Le 30 novembre 2023, Lucas Colomban a brillamment défendu sa thèse intitulée « Interactions Between Whistler Waves And Solar Wind Suprathermal Electrons : Solar Orbiter And Parker Solar Probe Observations ». Lucas a effectué une analyse détaillée des ondes observées par Solar Orbiter et Parker Solar Probe, grâce, entre autres, au capteur SCM présent sur ces satellites et développé au LPC2E. Il a montré que les ondes de sifflements pouvaient expliquer la largeur en angle d’attaque des électrons suprathermiques du vent solaire. Bravo Lucas !
Résumé de la thèse :
L’évolution de la fonction de distribution des électrons du vent solaire avec la distance héliocentrique présente des caractéristiques encore inexpliquées. Nous pouvons citer l’augmentation de la largeur angulaire du faisceau d’électrons suprathermiques aligné avec le champ magnétique (Strahl). Cette augmentation est associée à une augmentation de la densité relative des électrons suprathermiques plus isotrope du halo et à la diminution rapide du flux de chaleur. Dans cette thèse, nous cherchons à préciser le rôle des interactions ondes-particules dans cette dynamique et en particulier à savoir si les ondes de sifflement peuvent expliquer l’augmentation observée de la largeur angulaire du Strahl.

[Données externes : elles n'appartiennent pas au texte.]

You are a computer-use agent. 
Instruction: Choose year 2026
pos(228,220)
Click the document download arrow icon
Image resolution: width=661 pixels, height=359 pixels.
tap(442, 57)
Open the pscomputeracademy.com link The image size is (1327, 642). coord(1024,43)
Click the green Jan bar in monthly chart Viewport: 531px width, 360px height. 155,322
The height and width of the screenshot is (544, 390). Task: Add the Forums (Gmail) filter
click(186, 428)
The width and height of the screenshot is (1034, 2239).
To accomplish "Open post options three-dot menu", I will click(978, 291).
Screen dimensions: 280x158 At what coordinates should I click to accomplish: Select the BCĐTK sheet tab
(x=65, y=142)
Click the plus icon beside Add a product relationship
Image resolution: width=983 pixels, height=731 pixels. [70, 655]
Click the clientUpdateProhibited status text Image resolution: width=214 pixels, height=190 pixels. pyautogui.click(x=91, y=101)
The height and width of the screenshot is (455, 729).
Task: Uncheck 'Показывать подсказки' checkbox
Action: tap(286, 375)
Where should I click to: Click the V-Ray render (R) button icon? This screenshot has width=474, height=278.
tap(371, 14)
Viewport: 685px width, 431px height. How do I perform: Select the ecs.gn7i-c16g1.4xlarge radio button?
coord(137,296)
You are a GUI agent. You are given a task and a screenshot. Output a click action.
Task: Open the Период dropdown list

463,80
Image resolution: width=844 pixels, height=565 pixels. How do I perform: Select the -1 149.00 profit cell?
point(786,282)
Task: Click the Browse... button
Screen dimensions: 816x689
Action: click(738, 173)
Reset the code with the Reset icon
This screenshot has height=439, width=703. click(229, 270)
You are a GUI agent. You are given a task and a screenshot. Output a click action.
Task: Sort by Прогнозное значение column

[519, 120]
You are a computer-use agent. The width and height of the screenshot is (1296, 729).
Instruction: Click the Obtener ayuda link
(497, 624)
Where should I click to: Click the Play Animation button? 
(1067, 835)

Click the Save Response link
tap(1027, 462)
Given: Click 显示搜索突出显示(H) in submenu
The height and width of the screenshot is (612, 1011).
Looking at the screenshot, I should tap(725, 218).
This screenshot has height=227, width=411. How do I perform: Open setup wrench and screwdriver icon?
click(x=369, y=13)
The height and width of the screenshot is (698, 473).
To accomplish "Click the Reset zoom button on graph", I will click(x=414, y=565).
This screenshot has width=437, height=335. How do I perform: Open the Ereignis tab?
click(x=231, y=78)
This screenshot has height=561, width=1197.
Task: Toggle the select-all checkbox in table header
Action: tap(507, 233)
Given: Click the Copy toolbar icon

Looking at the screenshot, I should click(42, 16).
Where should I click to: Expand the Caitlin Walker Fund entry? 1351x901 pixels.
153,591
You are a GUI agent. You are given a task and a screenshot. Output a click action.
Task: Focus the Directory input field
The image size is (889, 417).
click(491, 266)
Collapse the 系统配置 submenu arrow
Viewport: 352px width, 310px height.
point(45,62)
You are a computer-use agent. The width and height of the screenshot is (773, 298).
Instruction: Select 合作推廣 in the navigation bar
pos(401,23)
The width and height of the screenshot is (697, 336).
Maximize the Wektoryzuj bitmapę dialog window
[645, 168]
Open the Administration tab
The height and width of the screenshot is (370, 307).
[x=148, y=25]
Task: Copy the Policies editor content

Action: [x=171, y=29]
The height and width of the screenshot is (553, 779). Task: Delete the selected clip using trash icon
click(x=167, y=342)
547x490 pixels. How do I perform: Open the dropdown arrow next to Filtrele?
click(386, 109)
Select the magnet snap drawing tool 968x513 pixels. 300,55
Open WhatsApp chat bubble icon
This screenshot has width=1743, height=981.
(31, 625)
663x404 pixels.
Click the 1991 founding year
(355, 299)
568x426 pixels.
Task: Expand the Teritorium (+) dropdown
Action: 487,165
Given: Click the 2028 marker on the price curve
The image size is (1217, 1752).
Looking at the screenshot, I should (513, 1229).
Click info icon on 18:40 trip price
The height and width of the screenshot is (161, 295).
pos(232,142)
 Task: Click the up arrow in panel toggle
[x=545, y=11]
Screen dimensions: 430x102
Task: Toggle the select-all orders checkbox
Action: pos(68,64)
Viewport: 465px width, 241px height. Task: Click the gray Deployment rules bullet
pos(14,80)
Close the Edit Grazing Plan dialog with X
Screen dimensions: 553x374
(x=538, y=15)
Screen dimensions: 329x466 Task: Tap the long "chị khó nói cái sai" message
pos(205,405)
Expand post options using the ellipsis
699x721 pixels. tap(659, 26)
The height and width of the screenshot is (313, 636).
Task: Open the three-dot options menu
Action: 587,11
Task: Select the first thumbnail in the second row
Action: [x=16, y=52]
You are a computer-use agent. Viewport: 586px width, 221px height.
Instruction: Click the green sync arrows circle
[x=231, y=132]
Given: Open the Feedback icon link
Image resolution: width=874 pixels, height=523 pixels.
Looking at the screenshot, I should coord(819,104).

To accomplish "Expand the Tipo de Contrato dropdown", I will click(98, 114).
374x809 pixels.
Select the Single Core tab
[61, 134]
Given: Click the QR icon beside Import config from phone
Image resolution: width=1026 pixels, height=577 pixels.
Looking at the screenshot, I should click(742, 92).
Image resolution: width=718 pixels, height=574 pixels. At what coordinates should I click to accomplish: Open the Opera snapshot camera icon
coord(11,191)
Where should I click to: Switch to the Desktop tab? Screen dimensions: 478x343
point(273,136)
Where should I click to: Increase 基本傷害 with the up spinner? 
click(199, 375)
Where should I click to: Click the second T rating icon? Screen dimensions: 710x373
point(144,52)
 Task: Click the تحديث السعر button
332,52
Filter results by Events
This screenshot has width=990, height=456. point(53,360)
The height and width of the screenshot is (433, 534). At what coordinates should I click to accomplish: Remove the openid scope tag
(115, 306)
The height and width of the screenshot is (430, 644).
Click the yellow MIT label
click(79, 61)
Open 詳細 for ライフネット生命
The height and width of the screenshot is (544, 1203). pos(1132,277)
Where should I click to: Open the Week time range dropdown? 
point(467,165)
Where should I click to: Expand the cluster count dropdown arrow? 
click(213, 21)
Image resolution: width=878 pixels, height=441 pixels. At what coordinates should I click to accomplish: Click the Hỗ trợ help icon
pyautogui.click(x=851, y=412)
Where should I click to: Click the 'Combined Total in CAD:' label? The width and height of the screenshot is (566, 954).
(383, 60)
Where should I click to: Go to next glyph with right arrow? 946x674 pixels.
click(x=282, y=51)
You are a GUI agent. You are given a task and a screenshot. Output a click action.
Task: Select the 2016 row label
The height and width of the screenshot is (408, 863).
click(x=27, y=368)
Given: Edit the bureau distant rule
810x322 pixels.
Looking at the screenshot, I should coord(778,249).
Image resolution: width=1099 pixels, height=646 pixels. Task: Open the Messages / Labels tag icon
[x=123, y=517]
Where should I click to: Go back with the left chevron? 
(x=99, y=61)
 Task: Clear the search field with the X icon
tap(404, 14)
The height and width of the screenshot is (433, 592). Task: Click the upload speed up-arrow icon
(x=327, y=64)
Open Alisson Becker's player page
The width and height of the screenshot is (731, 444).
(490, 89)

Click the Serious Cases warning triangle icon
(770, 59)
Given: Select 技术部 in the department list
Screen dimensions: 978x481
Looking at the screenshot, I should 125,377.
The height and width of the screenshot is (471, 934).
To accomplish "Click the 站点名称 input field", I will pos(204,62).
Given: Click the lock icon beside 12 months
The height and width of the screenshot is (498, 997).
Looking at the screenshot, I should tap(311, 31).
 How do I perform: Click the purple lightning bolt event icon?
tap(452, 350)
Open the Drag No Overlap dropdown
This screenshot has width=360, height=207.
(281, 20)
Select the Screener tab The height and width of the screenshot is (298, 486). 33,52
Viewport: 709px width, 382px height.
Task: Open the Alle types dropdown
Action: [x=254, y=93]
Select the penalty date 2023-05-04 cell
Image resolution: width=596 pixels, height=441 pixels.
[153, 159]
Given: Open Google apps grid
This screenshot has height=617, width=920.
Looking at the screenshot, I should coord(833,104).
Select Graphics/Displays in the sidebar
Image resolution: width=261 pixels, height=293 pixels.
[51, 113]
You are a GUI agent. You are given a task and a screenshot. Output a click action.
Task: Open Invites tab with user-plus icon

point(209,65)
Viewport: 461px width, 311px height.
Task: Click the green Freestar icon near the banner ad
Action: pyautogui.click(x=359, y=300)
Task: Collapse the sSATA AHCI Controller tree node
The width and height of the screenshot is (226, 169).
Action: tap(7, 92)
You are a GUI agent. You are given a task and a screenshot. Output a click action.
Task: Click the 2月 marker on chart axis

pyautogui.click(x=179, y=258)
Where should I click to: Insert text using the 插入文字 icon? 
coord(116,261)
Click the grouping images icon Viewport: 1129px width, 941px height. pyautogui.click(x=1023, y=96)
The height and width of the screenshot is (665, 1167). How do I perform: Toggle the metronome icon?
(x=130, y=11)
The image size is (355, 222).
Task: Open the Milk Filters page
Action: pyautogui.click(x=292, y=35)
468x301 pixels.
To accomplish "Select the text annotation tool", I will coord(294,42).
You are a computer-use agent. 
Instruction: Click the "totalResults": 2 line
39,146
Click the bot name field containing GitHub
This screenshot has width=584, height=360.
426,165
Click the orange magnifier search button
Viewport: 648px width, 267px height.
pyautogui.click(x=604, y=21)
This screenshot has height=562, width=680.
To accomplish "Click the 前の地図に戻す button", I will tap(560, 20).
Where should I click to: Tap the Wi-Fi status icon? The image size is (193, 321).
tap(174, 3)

Pour ce faire, nous effectuons d’abord une analyse statistique de ces ondes avec Solar Orbiter et Parker Solar Probe (PSP), entre 0,2 et 1 UA. 110 000 paquets d’ondes sont détectés et caractérisés dans le référentiel du plasma. L’écrasante majorité des ondes ont un angle de propagation θ quasi-aligné avec le champ magnétique. Au-delà de 0,3 UA, les ondes sont alignées avec le Strahl (y compris lors des « switchbacks »), et il n’y a pratiquement pas d’ondes obliques (θ ~ 70°). Ces dernières ont pourtant été prédites par de nombreuses études et sont théoriquement très efficaces pour diffuser les électrons du Strahl. À 0,2 UA, environ la moitié des ondes sont « counter-streaming » et la proportion d’ondes obliques reste très faible. Les caractéristiques des ondes sont ensuite utilisées pour calculer les coefficients de diffusion dans le cadre de la théorie quasi-linéaire. Ces coefficients sont intégrés, en utilisant l’occurrence des ondes, afin de déduire l’effet global des siffleurs sur les électrons suprathermiques. Au-delà de 0,3 UA, les ondes de sifflement peuvent expliquer l’augmentation observée de la largeur angulaire du Strahl et sont efficaces pour isotropiser le halo. Nous montrons que la diffusion du Strahl est due à des ondes légèrement obliques, θ ∈[15,45]°. Près de 0,2 UA, les ondes counter-streaming diffusent les électrons de Strahl plus efficacement que les ondes alignées avec le Strahl de deux ordres de grandeur.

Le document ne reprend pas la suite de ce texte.